1. The general structure of the gills of different fishes is compared and it is concluded that, though essentially the same, there are certain differences by which they can be recognized. Possible ways in which they may have evolved from one another are considered. 2. A detailed account is given of the structure of the secondary lamellae, where gaseous exchange takes place, and it is shown that two epithelial sheets are separated by a vascular axis mainly composed of pillar cells overlain by a basement membrane on each side.

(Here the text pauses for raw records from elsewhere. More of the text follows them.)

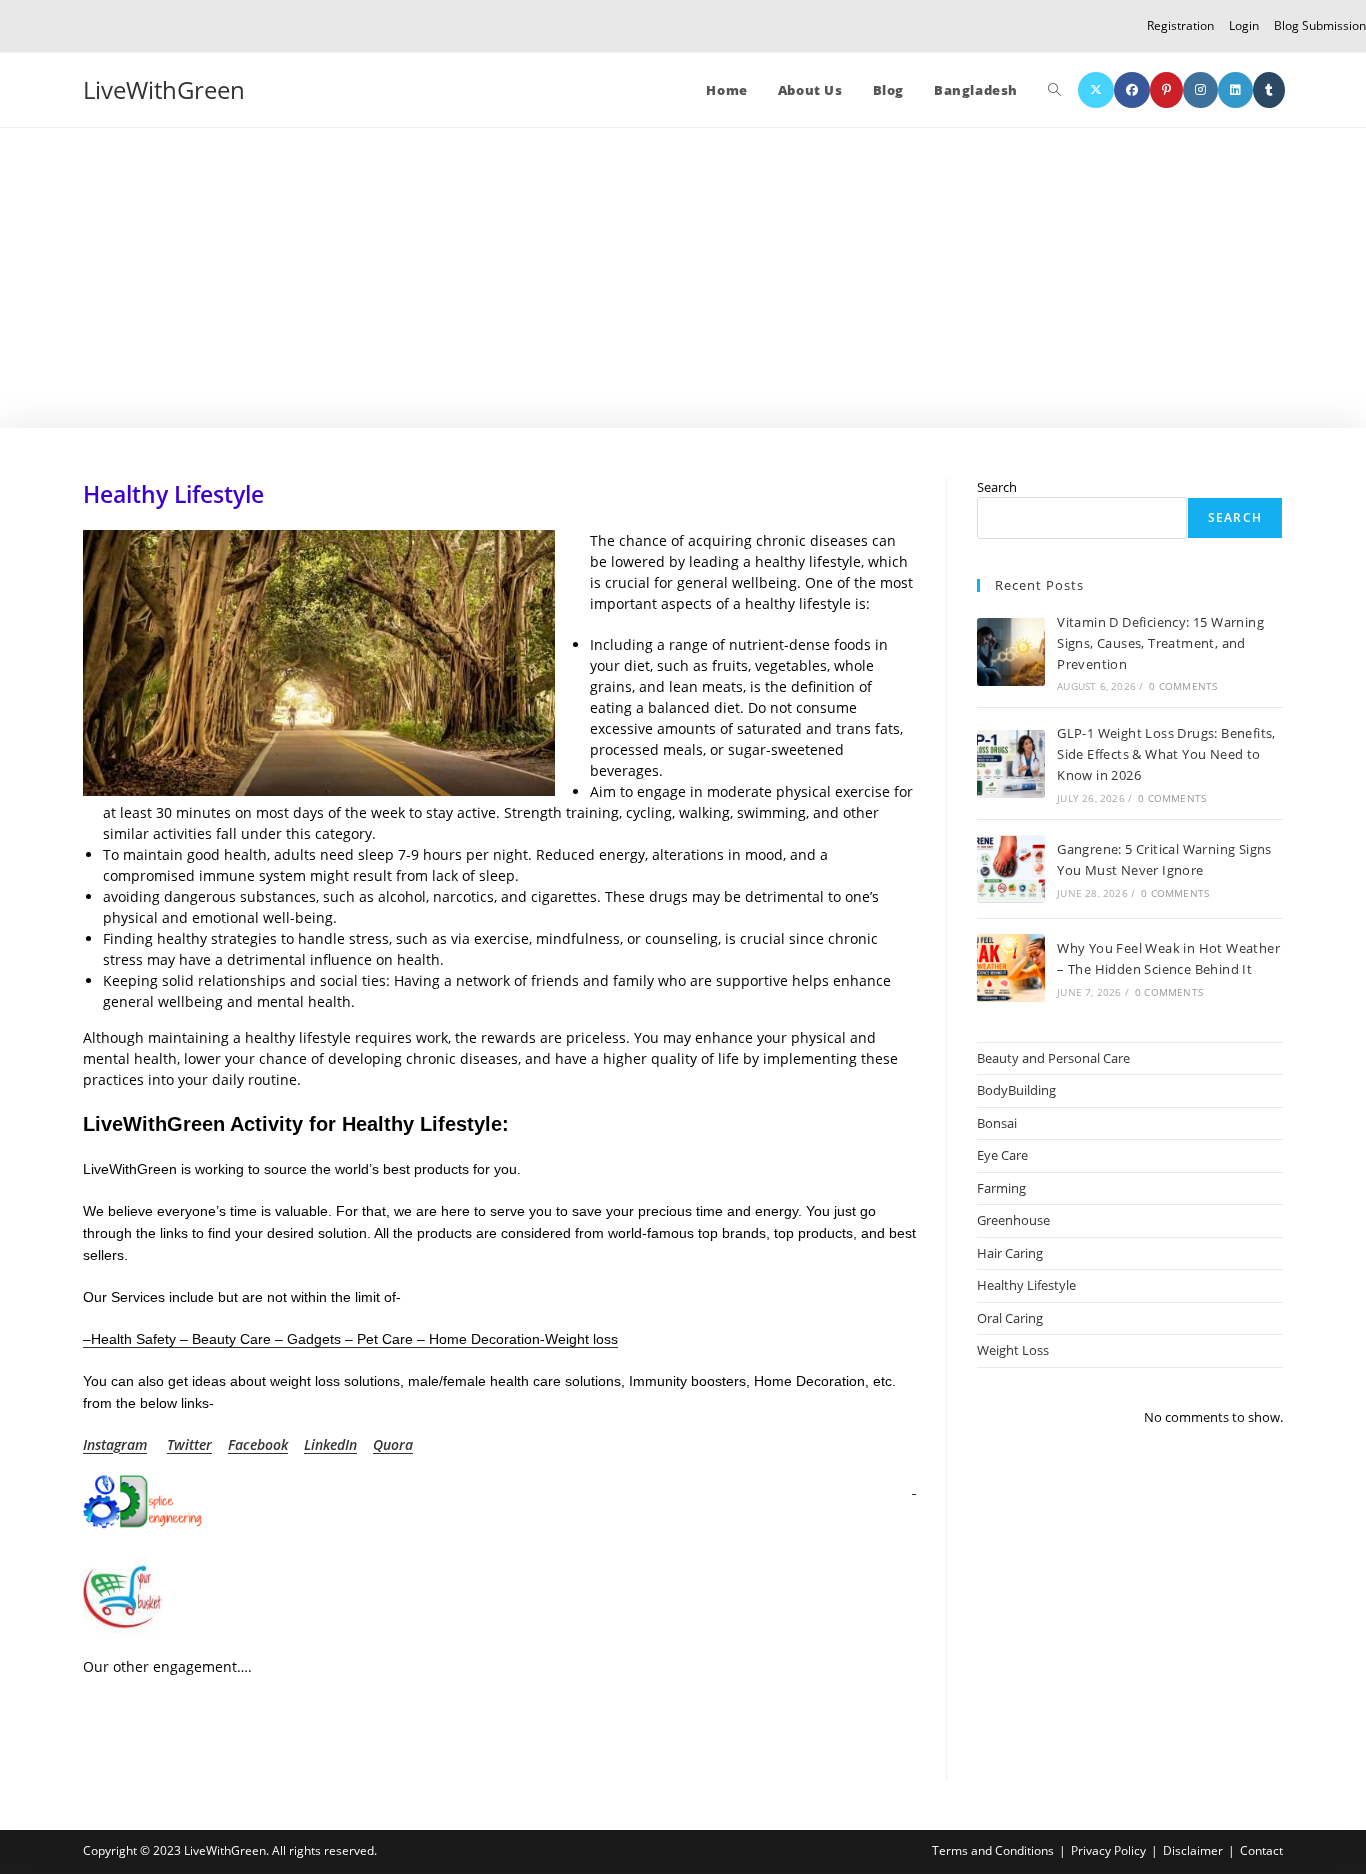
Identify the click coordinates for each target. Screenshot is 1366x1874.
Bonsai (997, 1123)
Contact (1261, 1850)
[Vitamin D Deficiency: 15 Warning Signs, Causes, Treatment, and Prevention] (1011, 652)
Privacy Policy (1108, 1850)
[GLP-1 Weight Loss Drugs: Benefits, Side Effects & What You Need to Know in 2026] (1011, 764)
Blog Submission (1320, 25)
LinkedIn (330, 1444)
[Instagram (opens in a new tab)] (1200, 90)
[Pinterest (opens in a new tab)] (1166, 90)
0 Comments (1183, 686)
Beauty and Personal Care (1053, 1058)
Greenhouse (1013, 1220)
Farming (1001, 1188)
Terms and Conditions (993, 1850)
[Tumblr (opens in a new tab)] (1269, 90)
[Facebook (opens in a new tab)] (1132, 90)
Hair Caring (1010, 1253)
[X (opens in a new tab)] (1096, 90)
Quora (393, 1444)
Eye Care (1002, 1155)
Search (997, 487)
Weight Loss (1013, 1350)
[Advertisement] (683, 278)
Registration (1180, 25)
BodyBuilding (1016, 1090)
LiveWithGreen (164, 89)
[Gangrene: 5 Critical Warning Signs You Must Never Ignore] (1011, 869)
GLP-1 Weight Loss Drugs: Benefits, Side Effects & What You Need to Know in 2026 (1166, 754)
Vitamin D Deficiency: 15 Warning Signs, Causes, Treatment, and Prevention (1160, 643)
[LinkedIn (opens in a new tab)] (1235, 90)
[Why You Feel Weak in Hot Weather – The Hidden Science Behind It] (1011, 968)
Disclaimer (1193, 1850)
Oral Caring (1010, 1318)
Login (1244, 25)
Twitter (189, 1444)
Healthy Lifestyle (1026, 1285)
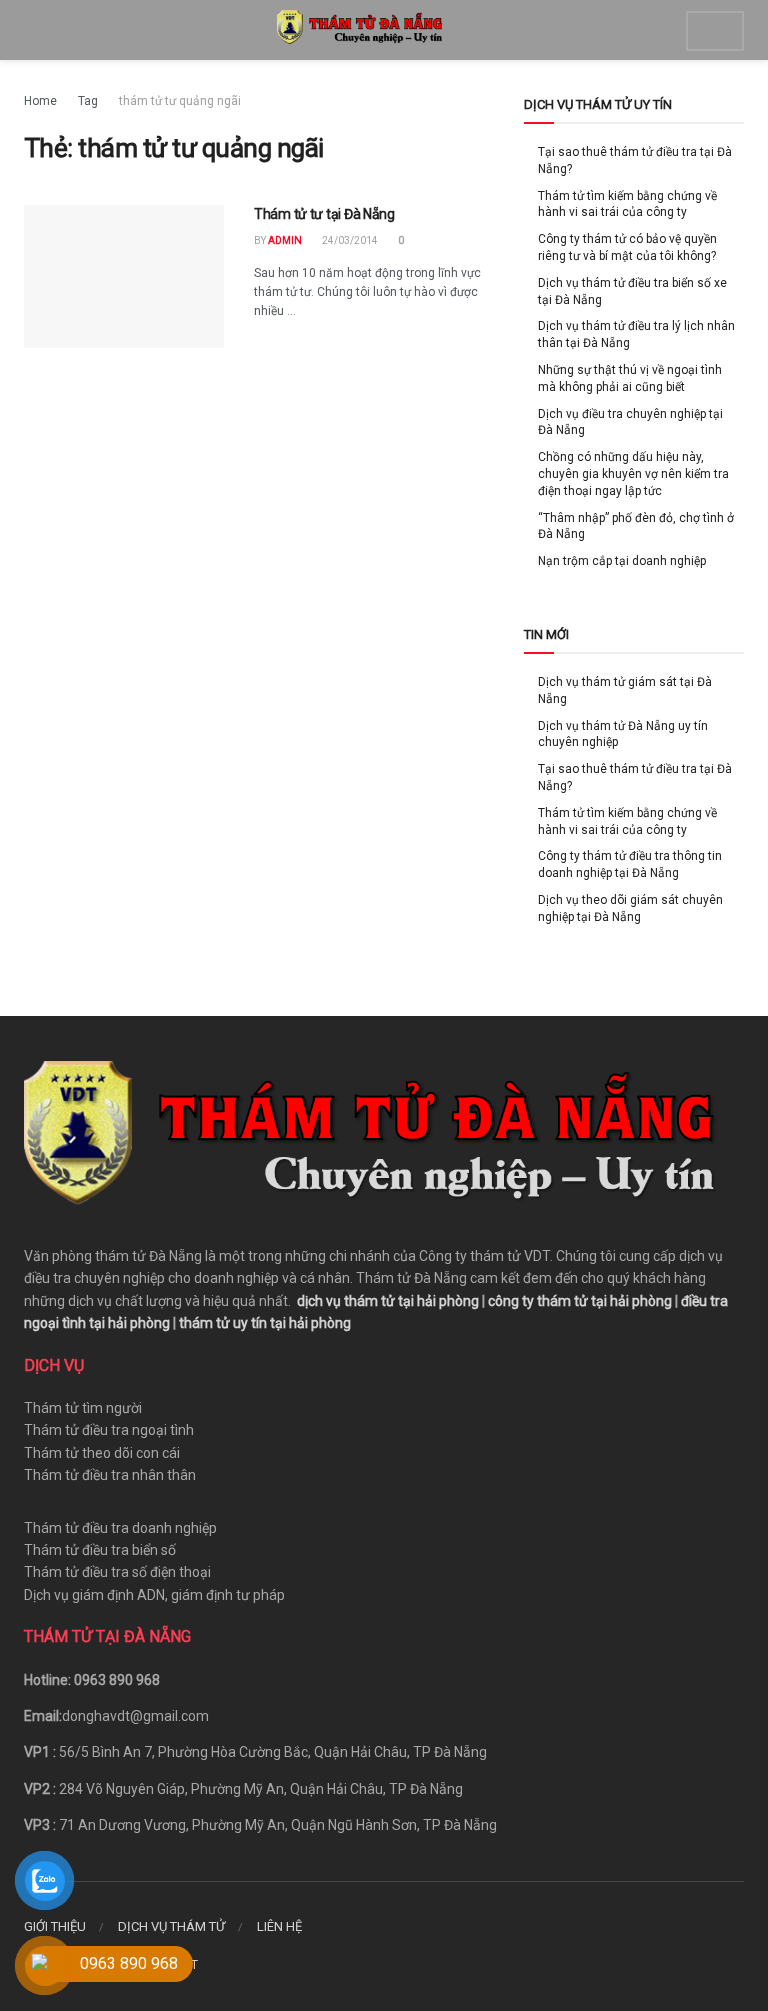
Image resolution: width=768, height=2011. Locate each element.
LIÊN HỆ (279, 1926)
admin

Blood pathways through the gills are discussed in relation to their respiratory function. 3. The embryonic development of gills is described and evidence regarding homo-logies of different structures, particularly the pillar cells, is reviewed. 4. The gills of fish having different modes of life show variations in (a) the number of arches, (b) the number and length of the gill filaments, and (c) the size and frequency of the secondary lamellae. Ways in which measurements of gill area may be carried out and some of the complications involved are reviewed and a summary given of measurements made for a wide variety of species. Measurements of the thickness of the water-blood barrier are also discussed; the more active fish generally have thinner water-blood barriers and larger gill areas. 5. The different mechanisms of gill ventilation are summarized and characteristics of gill resistance in elasmobranchs and teleosts are compared. Gas exchange is discussed in relation to available techniques and the current terminology and symbols, and to indicate the value of analogies between gill exchangers and systems studied by engineers. 6. It is outlined how studies of the functioning of gills during coughing, parasitic infection, and in polluted waters add to knowledge of their role in respiration.